While the enmity towards my family was at low ebb, I still thought about the world at large. I remember how when leaving AIT for the Christmas holiday before I would journey over the Pacific, I told a cat I was cool with that it was better if we let the good times we had at Fort Jackson be that. No need to stretch and act like we are going to be writing back and forth, keeping up with one another. Even then, I was more focused on going forward and leaving for the Langoliers the memories of the past.
Even when I have spoken about my lack of souvenirs from my travels, it is more for OTHER people's benefit. I lived the moment... and that has always been more than enough for me. In short, good or bad, what is past for me, usually is left there.
AND THEN CAME 'HAWKEYE'
Couldn't have been 'Hawkeye and Trapper John' because that pair was more on equal footing.
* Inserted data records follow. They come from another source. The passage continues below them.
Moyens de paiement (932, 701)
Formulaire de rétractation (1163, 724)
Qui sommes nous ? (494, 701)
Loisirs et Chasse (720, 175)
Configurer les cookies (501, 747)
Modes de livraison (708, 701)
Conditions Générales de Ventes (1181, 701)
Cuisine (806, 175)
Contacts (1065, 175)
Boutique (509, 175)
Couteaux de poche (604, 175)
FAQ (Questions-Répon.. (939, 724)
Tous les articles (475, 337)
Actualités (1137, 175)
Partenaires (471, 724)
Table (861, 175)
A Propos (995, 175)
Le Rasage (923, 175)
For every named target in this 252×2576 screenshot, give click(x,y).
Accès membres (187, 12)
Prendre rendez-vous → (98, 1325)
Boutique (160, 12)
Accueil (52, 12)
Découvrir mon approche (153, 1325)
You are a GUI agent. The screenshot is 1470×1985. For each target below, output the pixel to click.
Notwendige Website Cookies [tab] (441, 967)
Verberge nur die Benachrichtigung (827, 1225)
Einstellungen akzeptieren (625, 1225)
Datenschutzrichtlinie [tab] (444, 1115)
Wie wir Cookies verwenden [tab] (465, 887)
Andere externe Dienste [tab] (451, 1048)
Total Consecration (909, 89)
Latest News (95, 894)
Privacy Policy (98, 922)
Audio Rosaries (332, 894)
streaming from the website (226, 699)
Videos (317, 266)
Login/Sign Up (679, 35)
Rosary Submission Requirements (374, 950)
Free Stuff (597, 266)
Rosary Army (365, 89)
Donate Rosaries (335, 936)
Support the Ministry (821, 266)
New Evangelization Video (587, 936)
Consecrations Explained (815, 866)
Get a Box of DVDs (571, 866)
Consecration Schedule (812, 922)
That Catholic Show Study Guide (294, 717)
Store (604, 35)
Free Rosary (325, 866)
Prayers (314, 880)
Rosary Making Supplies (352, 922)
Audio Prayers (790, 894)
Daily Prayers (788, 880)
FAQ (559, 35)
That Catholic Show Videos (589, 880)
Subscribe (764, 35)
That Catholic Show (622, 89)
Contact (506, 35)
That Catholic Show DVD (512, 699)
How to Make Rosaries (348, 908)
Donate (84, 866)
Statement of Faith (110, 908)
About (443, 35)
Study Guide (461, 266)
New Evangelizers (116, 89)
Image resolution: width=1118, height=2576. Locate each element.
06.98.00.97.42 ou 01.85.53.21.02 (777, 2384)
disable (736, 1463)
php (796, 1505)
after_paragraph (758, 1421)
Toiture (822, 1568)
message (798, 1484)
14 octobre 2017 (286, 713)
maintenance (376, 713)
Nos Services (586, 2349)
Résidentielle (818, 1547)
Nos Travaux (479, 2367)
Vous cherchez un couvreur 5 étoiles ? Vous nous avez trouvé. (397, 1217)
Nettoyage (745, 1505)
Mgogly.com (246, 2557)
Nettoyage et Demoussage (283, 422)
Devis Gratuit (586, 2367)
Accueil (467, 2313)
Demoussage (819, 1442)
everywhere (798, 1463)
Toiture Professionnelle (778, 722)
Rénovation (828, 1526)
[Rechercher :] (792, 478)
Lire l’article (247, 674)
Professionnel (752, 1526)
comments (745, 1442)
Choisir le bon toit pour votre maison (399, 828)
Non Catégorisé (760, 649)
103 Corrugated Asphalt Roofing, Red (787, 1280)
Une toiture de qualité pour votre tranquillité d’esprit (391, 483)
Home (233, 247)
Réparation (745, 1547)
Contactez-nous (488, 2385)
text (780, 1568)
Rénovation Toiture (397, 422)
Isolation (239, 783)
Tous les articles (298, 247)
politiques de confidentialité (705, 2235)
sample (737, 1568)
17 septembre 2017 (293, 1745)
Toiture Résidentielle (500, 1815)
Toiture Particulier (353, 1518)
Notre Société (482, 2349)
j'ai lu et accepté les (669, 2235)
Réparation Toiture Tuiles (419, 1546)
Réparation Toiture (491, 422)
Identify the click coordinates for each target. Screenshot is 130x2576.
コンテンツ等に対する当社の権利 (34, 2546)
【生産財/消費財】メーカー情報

Like the Celtics 'big three' of Paul Pierce, Ray Allen, and Kevin Garnett, you couldn't pick either Hawkeye or Trapper and say they were 'the guy'. But when Trapper left and was replaced by BJ Honicutt, you could see a 'difference' between them. But nothing readily apparent. BJ was more of a sidekick who had his own identity apart from Hawkeye (did they ever say what 'BJ' stood for on the show?).
It is amazing to think that the last episode of M*A*S*H held the record for most watch show until the last Super Bowl. The end of that show has been on my mind, because that is where I met the SFC, and of all the people in my life that I have called a 'friend', along with my roomie in Greenboro, she is one that I can say is a friend without reservation.
The dynamic we had was not that different from Hawkeye and BJ's interaction with one another. We did our on goofs as well as doing goofs together. And it felt like we spent a lot of time together as people on the posts in the town we were stationed, lumped us together. I think that our names had a lot to do with it... she has a great name and mine is vanilla enough to accent it.
I don't know if we are going to remain close. While there was a wack 'After M*A*S*H' show, they essentially left what happened after the war to the viewers imgaination. Do you think that Hawkeye ever got with BJ once they were back 'in the world'?